[BreachExchange] Hackers use e-skimmer that exfiltrates payment data via Telegram

[Destry Winant]

https://securityaffairs.co/wordpress/107819/malware/e-skimmer-leverages-telegram.html

Researchers observed a new tactic adopted by Magecart groups, the
hackers used Telegram to exfiltrate stolen payment details from
compromised websites.

Researchers from Malwarebytes reported that Magecart groups are using
the encrypted messaging service Telegram to exfiltrate stolen payment
details from compromised websites.

Attackers encrypt payment data to make identification more difficult
before transferring it via Telegram’s API into a chat channel.

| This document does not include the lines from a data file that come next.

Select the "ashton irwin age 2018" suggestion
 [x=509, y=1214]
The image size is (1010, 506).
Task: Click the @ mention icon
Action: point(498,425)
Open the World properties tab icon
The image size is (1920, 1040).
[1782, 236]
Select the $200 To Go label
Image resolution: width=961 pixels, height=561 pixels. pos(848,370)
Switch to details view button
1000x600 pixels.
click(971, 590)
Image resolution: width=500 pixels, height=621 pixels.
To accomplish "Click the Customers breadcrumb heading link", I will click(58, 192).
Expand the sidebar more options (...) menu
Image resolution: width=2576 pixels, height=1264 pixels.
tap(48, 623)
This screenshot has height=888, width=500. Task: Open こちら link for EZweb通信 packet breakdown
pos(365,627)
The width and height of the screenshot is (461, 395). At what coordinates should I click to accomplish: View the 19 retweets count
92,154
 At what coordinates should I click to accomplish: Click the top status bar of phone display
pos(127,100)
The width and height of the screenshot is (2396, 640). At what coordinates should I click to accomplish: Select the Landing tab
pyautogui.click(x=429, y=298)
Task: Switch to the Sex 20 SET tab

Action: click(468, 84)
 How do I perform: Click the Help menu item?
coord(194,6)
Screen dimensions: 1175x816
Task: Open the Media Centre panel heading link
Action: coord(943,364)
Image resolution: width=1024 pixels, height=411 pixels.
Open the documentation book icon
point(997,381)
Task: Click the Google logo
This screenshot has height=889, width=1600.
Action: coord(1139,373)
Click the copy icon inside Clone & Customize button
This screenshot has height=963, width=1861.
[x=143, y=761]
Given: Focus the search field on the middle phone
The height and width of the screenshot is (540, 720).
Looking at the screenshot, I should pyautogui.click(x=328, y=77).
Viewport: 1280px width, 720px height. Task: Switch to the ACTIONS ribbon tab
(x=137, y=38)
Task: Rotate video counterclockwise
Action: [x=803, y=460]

“For threat actors, this data exfiltration mechanism is efficient and
doesn’t require them to keep up infrastructure that could be taken
down or blocked by defenders,” explained Jérôme Segura of
Malwarebytes. “They can even receive a notification in real time for
each new victim, helping them quickly monetize the stolen cards in
underground markets.”

The new technique was first publicly documented by the security
researcher @AffableKraut who spotted a credit card skimmer using
Telegram to exfiltrate the data. The experts used data shared by
security firm Sansec.

Threat actors deploy the e-skimmers on shopping websites by exploiting
known vulnerabilities or using stolen credentials.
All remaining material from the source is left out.